Il est clair que Rouge tourne autour du pot et ne veut pas affirmer clairement la nécessité d’un parti révolutionnaire prolétarien. Demander au « mouvement social » et plus précisément à ceux qui rejettent la politique de participer à un « processus » dont on ne dit même pas vers quoi il doit tendre, c’est tout simplement faire des concessions à ceux qui s’effrayent au seul mot de parti, et pire encore de parti révolutionnaire. C’est faire des concessions à l’apolitisme qu’on prétend combattre et surtout laisser à d’autres le soin de défendre une politique claire si ce n’est convaincante.
Il est évident que moins les révolutionnaires ont un programme clair à proposer, moins ils ont de forces pour le défendre au sein de la classe ouvrière, plus ils laissent le champ libre aux partis traditionnels qui ne veulent pas changer la société et qui ne proposent aucune issue réelle à la crise et à la situation dans laquelle vivent des millions de gens. Tant que les révolutionnaires ne s’efforceront pas de faire reprendre confiance aux travailleurs dans les idées du communisme révolutionnaire et pour cela il faudrait qu’ils aient eux-mêmes confiance dans ces idées et en soient fiers il ne pourront faire pièce à la politique des réformistes, qui sert toujours à tromper les travailleurs et parfois même les mène à la catastrophe.
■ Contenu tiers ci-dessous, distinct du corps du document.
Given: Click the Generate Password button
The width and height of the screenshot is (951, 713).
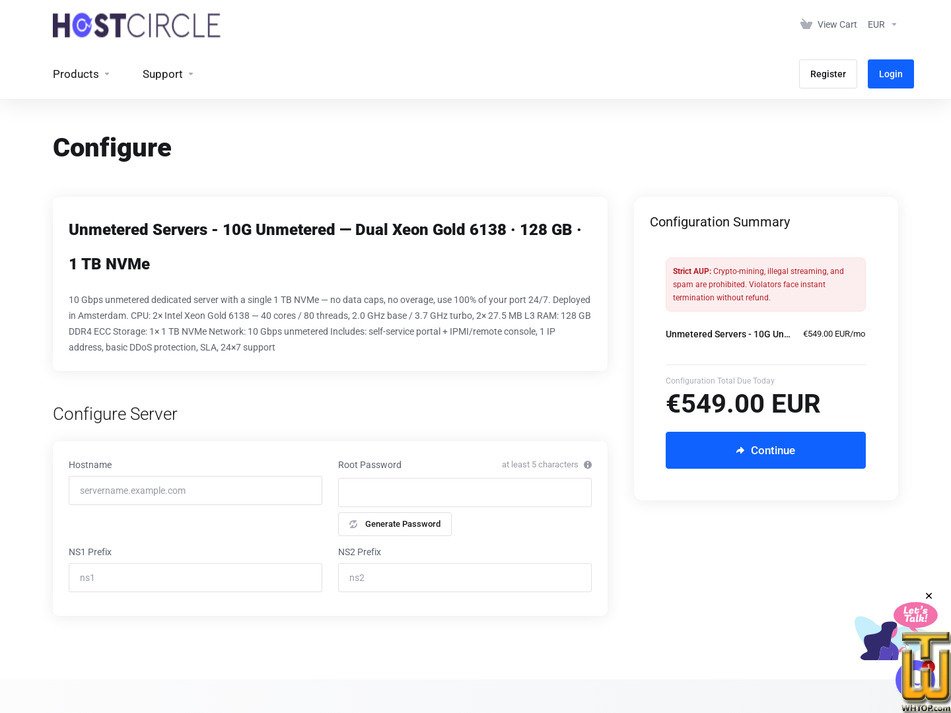Looking at the screenshot, I should point(395,524).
Réclamer l’autonomie des mouvements face à la politique, c’est laisser le champ libre à la politique des autres car les travailleurs ne sont pas si fous qu’ils ne sachent qu’il y a un vrai problème politique. Répandre l’idée que c’est le mouvement social lui-même qui définira les lignes d’une nouvelle société, qui tracera de nouvelles perspectives, renoncer à défendre clairement la sienne, c’est tout simplement s’effacer devant ceux qui ne visent pas à la transformation de la société.
Une autre politique est-elle possible ? Oui ! C’est aux révolutionnaires de défendre cette politique auprès des masses, sinon ils contribuent à les laisser sans autre perspective que celle que défendent les partis de gauche au gouvernement, voire à les rejeter dans les bras du Front National si le désespoir s’accroît encore. Oui, l’urgence est de reconstruire un véritable parti ouvrier révolutionnaire, sur la base du marxisme révolutionnaire, qui soit capable d’intervenir dans les luttes de la classe ouvrière et d’offrir aux travailleurs une politique qui soit vraiment la leur et qu’ils puissent opposer à toutes celles qui ne visent qu’à perpétuer leur exploitation.